Billy Orgel, a businessman and commercial developer who chairs the facilities panel, noted at Tuesday’s meeting that the layout of the 212,000-square-foot headquarters building is inefficient, making it difficult for employees to interact.

Meanwhile, other district offices are “spread out in a lot of different places,” he said. The district maintains a 156,000-square-foot office hub about 17 miles from its main building, while more space near Memphis International Airport houses special education offices.

Orgel said being located downtown, where both the county and city governments have their administrative buildings, could bring “synergies” to the district’s work.

“I think we need to consolidate, and government is downtown and what a great place if we were near government,” he told Chalkbeat on Wednesday. “I’d like to see what the rest of the board thinks about it.”

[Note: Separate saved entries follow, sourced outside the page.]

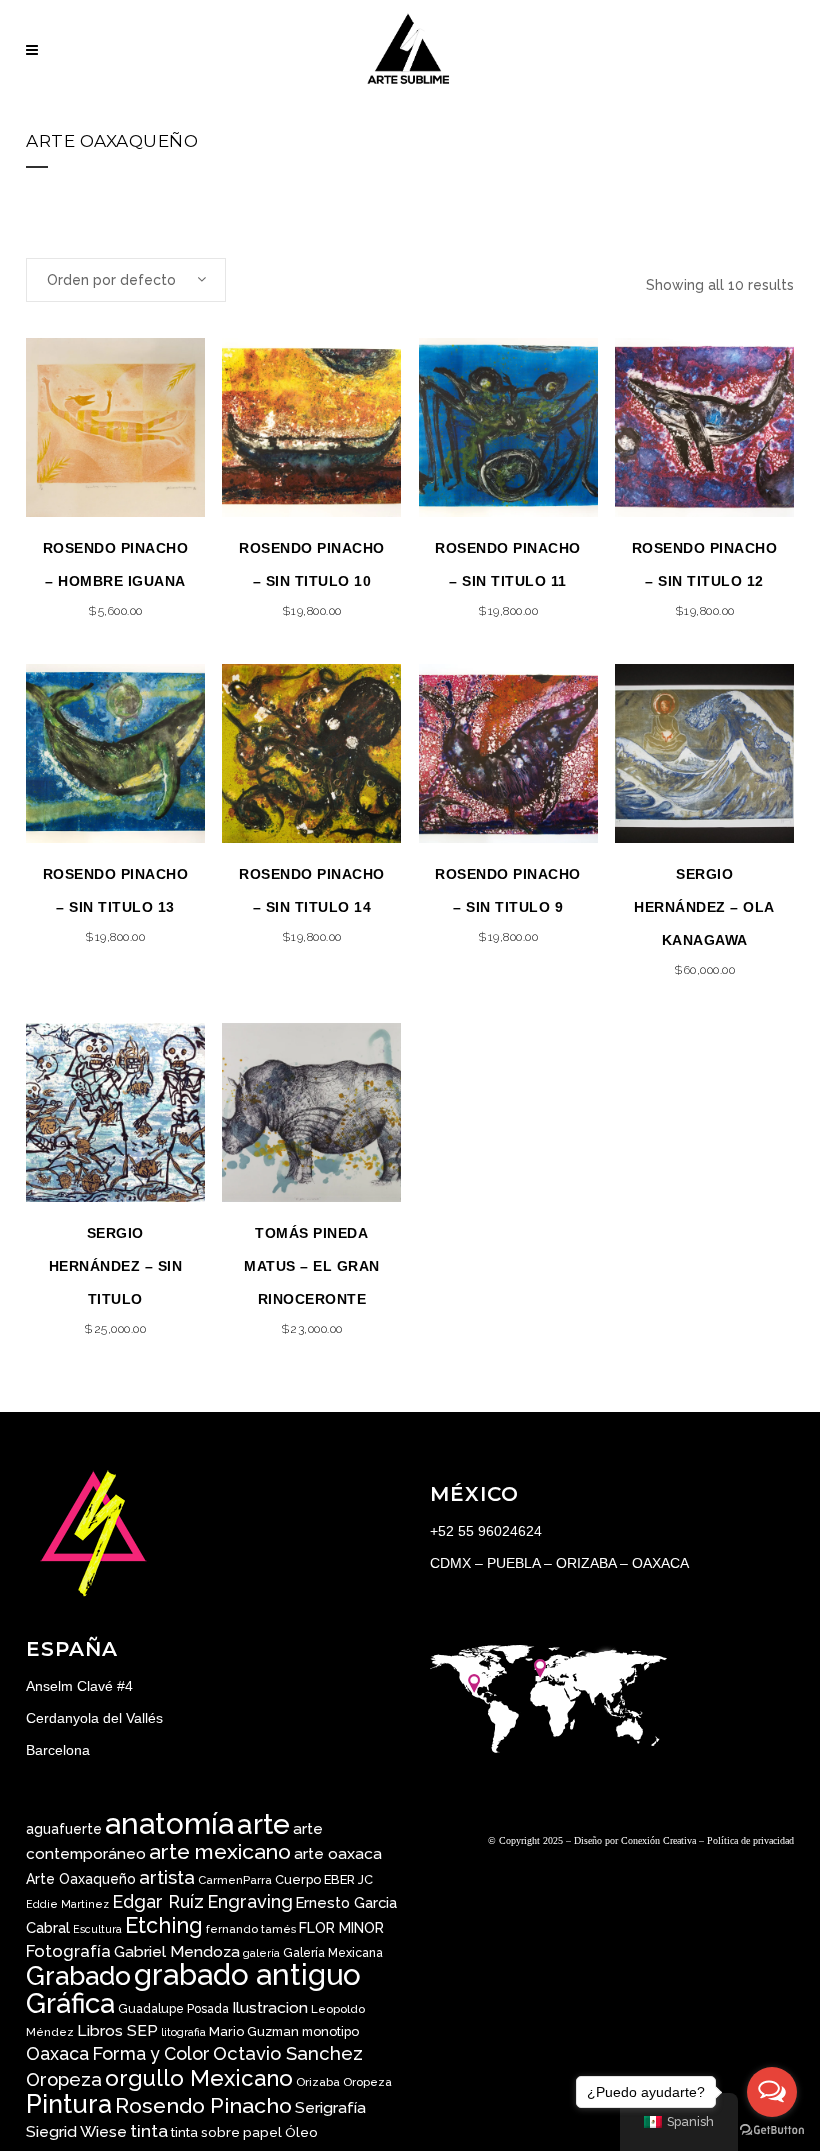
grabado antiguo (247, 1974)
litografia (183, 2032)
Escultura (97, 1929)
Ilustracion (270, 2007)
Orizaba (318, 2082)
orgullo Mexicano (199, 2078)
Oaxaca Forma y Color (118, 2053)
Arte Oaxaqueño (81, 1879)
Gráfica (70, 2003)
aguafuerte (64, 1829)
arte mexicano (220, 1851)
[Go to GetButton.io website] (772, 2130)
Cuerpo (298, 1879)
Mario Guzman (254, 2031)
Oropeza (367, 2082)
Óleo (301, 2132)
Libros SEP (117, 2030)
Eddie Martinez (67, 1904)
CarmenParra (235, 1880)
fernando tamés (251, 1929)
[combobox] (126, 280)
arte (263, 1824)
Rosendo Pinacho (203, 2105)
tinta (149, 2131)
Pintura (69, 2104)
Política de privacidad (750, 1840)
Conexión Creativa (658, 1840)
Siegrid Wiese (76, 2131)
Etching (164, 1925)
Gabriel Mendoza (177, 1951)
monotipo (330, 2031)
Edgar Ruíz (158, 1901)
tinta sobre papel (226, 2132)
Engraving (250, 1901)
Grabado (78, 1975)
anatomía (169, 1823)
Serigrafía (330, 2107)
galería (261, 1953)
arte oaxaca (338, 1853)
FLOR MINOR (341, 1927)
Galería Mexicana (333, 1953)
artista (167, 1877)
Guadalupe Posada (173, 2009)
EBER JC (348, 1879)
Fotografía (68, 1951)
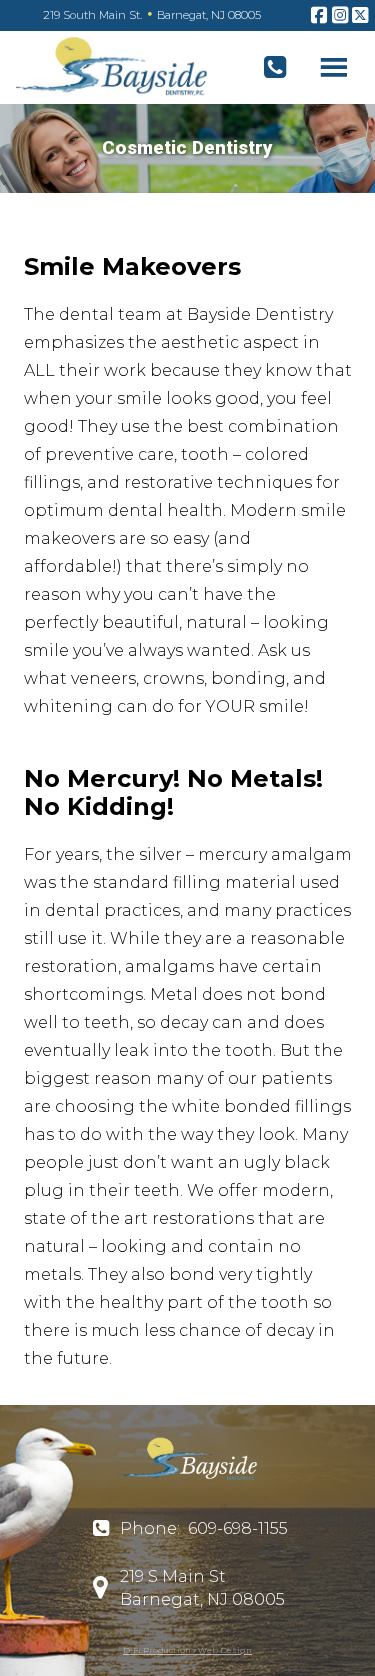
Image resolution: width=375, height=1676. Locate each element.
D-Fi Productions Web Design (187, 1650)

District administrators said they will research current lease agreements and identify potential downtown sites.

Orgel suggested that the district’s headquarters campus at 160 S. Hollywood St. might become part of the city’s nearby Mid-South Fairgrounds. City officials currently are debating the fairground’s future and whether to tear down the Mid-South Coliseum, a multi-purpose arena on the fairgrounds.

Built in the 1960s, the district’s headquarters building has housed school administrative offices for several decades. At one time, employees for the former Memphis City Schools worked on one side, while their counterparts with Legacy Shelby County Schools worked on the other. When the two districts merged in 2013, a door was unlocked and a wall torn down as a symbolic act of collaboration.

Shelby County Schools is the state’s largest public school district and one of the city’s largest employers.